The bachelor stared back at her through lowered lashes.

"It's got on a violet hat," he began, "and violet——"

"Is that a ship out there?" asked the widow, suddenly becoming interested in the sea.

"And violet——"

"Oh, dear!" she interrupted petulantly. "Of course, you've got ideals. All men have ideals—but they don't often marry them. The trouble is that when a man has the marrying fever he can clothe anything in curls and petticoats with the illusions he has built around that ideal, and put the ideal's halo on her head and imagine she is the real thing. He can look at a red-headed, pug-nosed girl from an angle that will make her hair seem pure gold and her pug look Greek. By some mental feat, he can transform a girl six feet tall with no waist line and an acute elbow into a kittenish, plump little thing that he has always had in mind—and marry her. Or, if his ideal is tall and willowy and ethereal, and he happens to meet a woman weighing 200 pounds whose first thought in the morning is her breakfast and whole last thought at night is her dinner, he will picture her merely attractively plump and a marvel of intellect and imagination. And," the widow sank her chin in her hand and gazed out to sea reflectively, "it is all so pitiful, when you think how happy men could make marriage, if they would only go about it scientifically!"

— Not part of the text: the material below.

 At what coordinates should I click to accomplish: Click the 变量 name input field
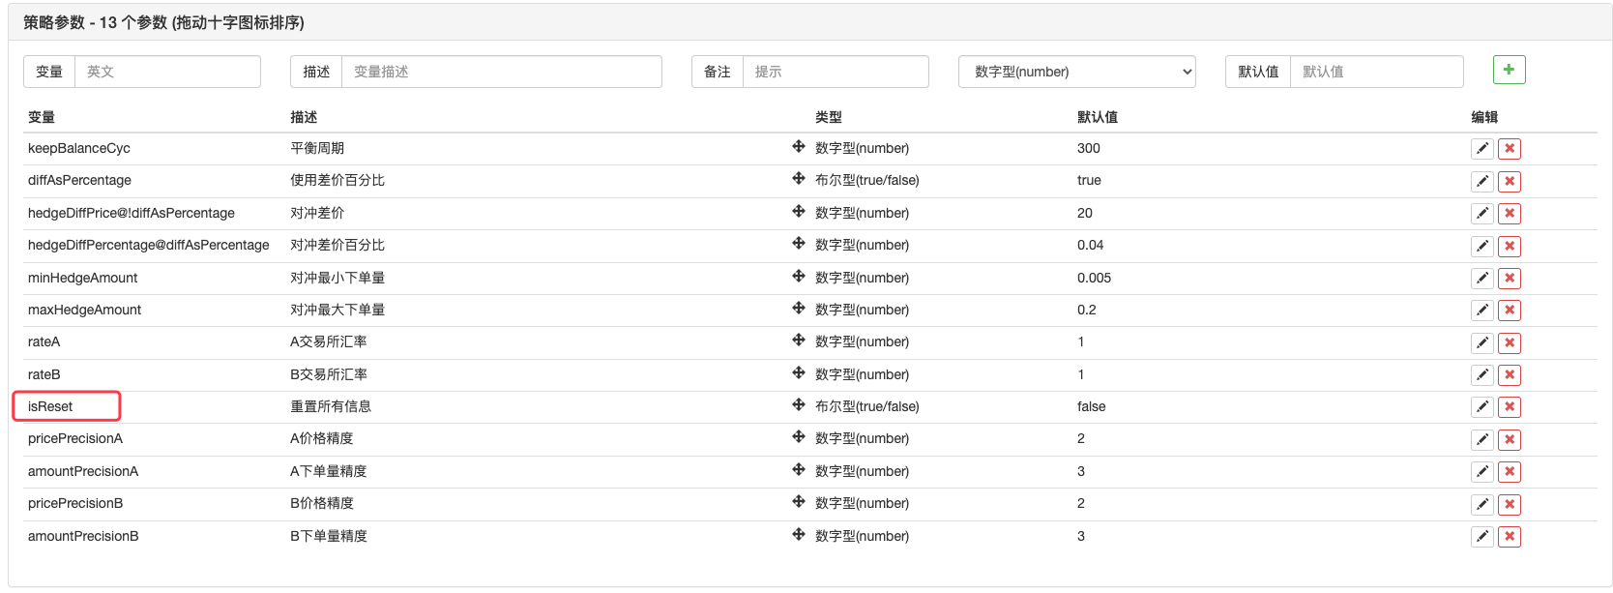167,72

"Then what," inquired the bachelor flinging away his cigar and folding his arms dramatically, "is the science of choosing a wife?"

"Well," said the widow, counting off on the tips of her lilac silk gloves, "first of all a man should never choose a wife when he finds himself feeling lonesome and dreaming of furnished flats and stopping to talk to babies in the street. He has the marrying fever then, and is in no fit condition to pick out a wife and unless he is very careful he is liable to marry the first girl who smiles at him. He should shut his eyes tight and flee to the wilderness and not come back until he is prepared to see women in their proper lights and their right proportions."

"And then?" suggested the bachelor.

"Then," announced the widow oratorically, "he should choose a wife as he would a dish at the table—not because he finds her attractive or delicious or spicy, but—because he thinks she will agree with him."

"I see," added the bachelor, "and won't keep him awake nights," he added.

The widow nodded.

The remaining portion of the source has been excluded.